> **INFORMATION PROVIDED**:
[Start of Attachment]
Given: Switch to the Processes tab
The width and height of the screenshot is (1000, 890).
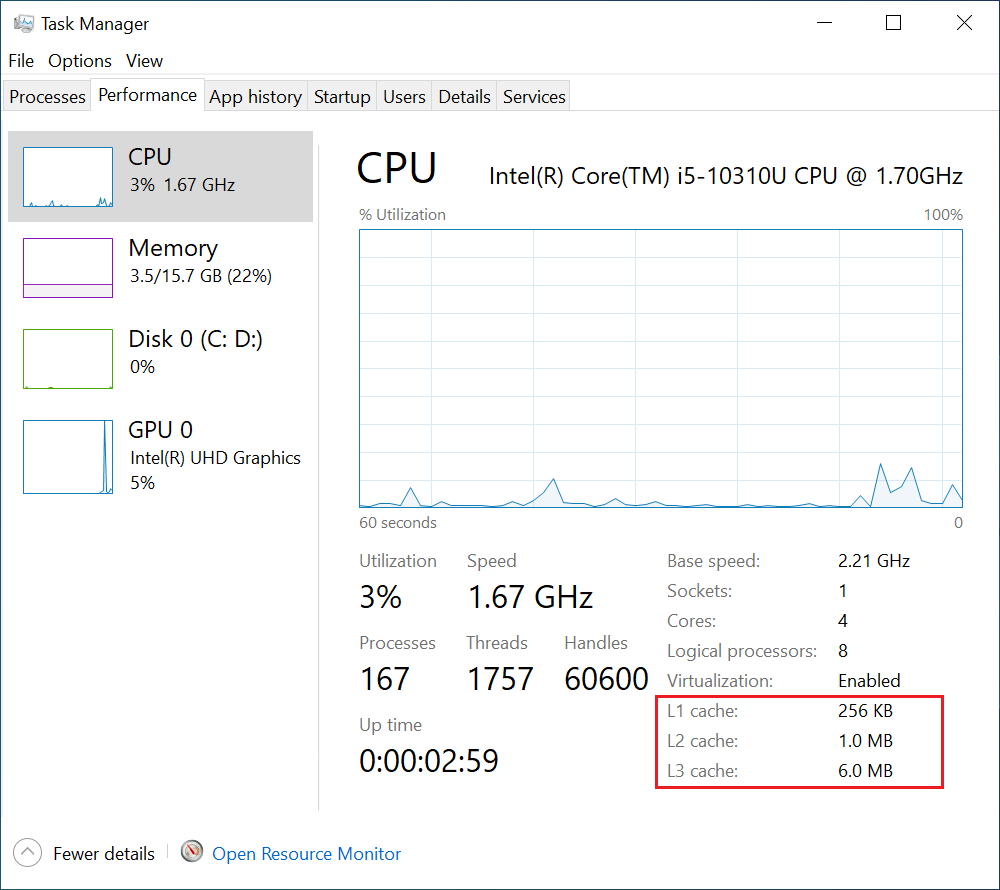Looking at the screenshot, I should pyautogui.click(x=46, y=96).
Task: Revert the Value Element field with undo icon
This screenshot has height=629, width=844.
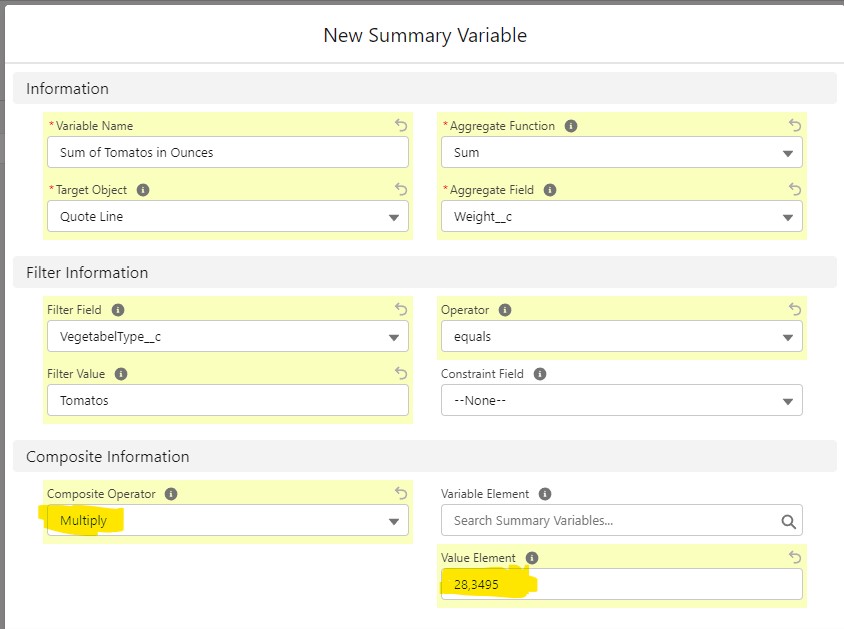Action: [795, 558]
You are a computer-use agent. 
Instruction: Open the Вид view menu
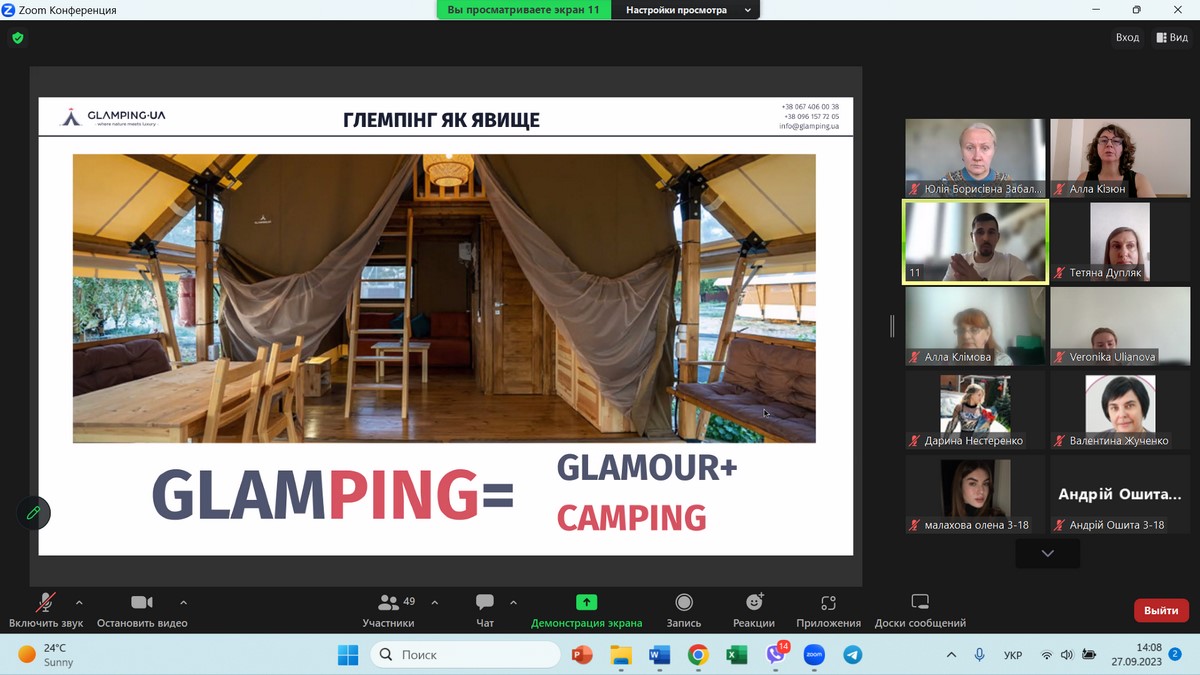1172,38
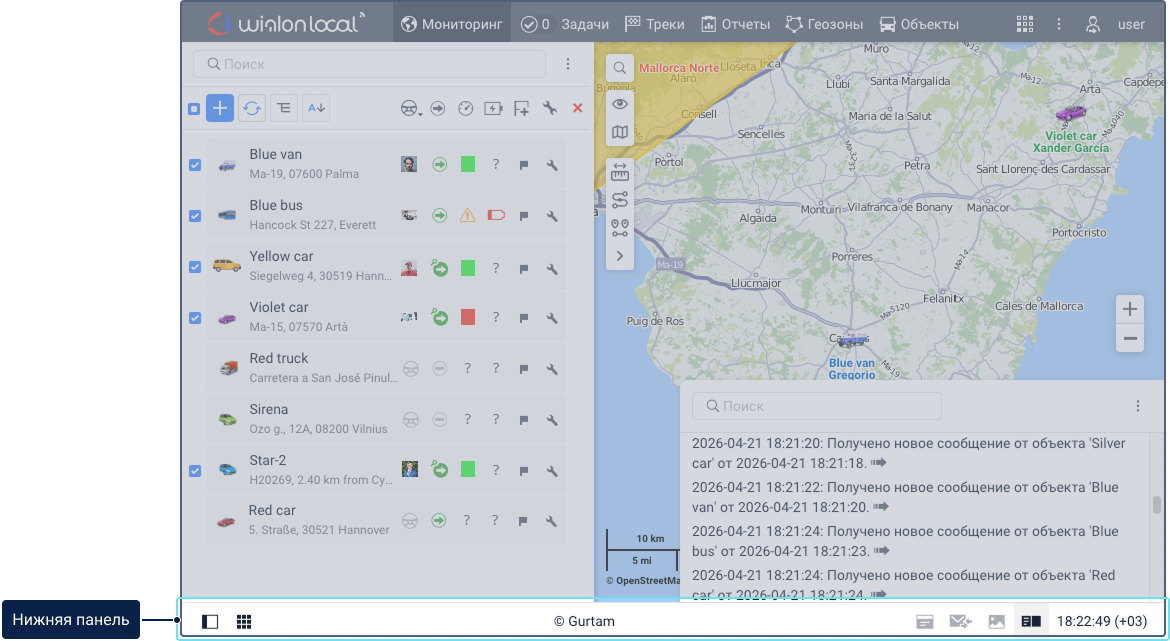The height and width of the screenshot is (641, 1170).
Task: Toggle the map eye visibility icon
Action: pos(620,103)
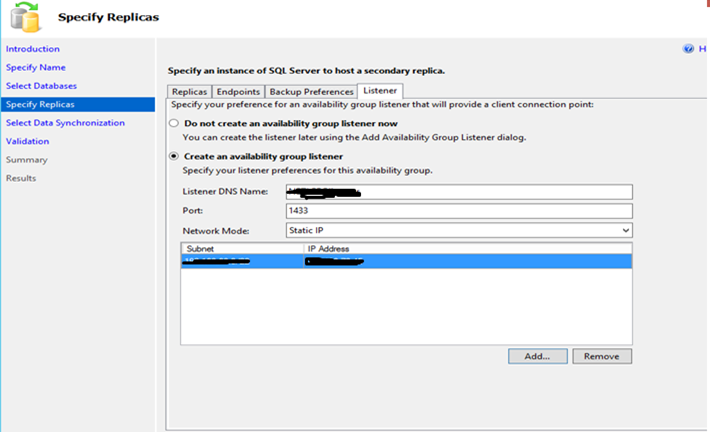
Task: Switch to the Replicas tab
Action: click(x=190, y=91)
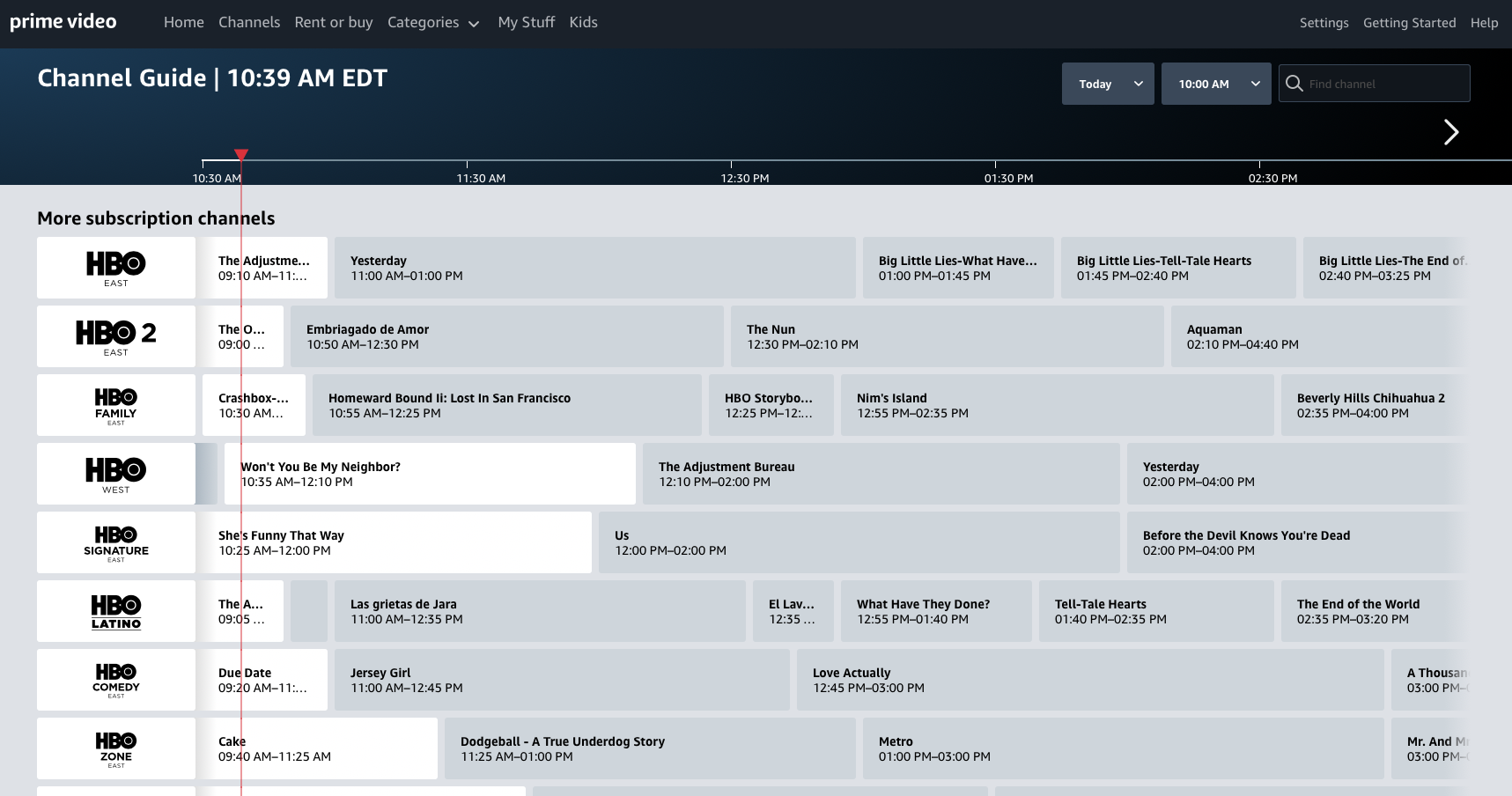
[End of Attachment]
[Start of Attachment]
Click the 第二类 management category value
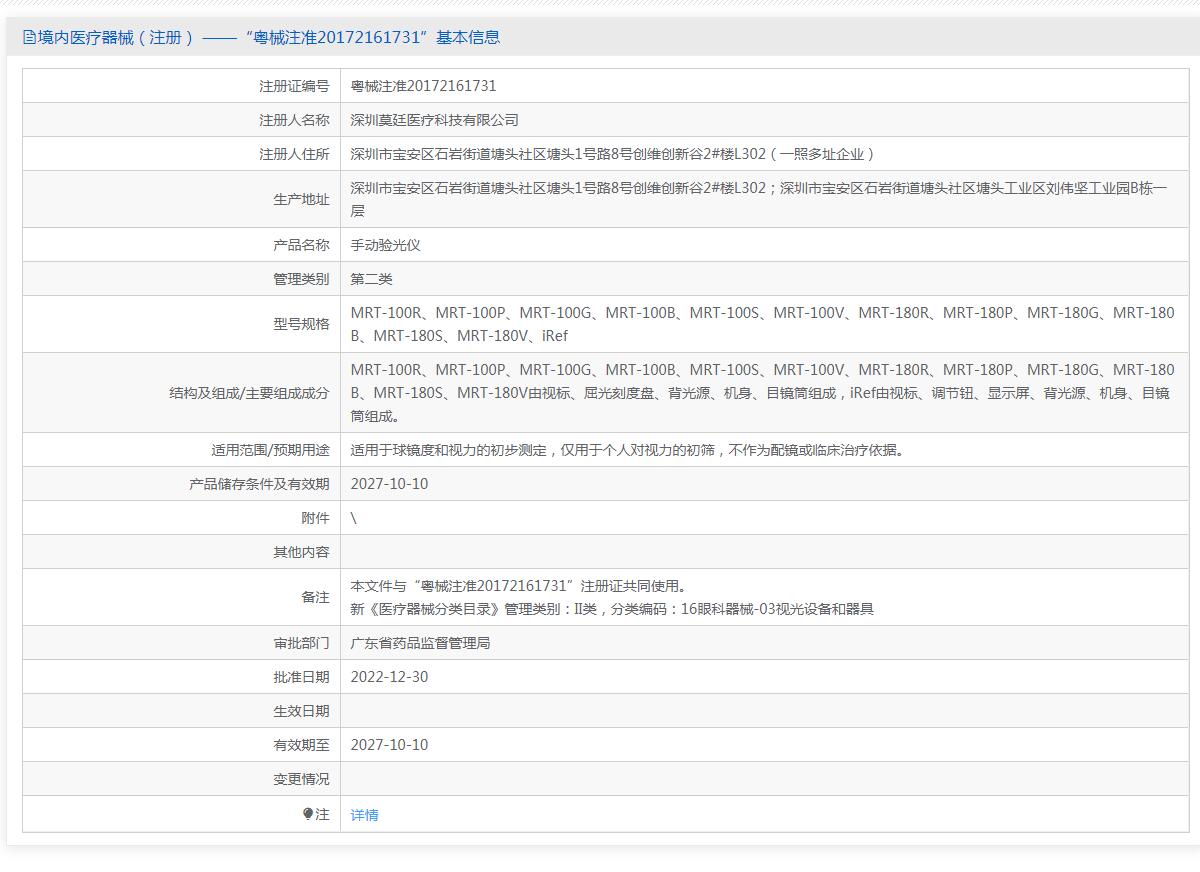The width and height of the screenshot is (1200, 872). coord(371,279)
[End of Attachment]
Using the data above, set down each line from the line with "This screenshot has height=629, width=844." to the line with "You are a computer-use agent." exactly, both ends included, and leave the pictures behind. Nothing else belongs.

> **SOLVED PROBLEM**:
This screenshot has height=629, width=844.
Action: [795, 558]
You are a computer-use agent. 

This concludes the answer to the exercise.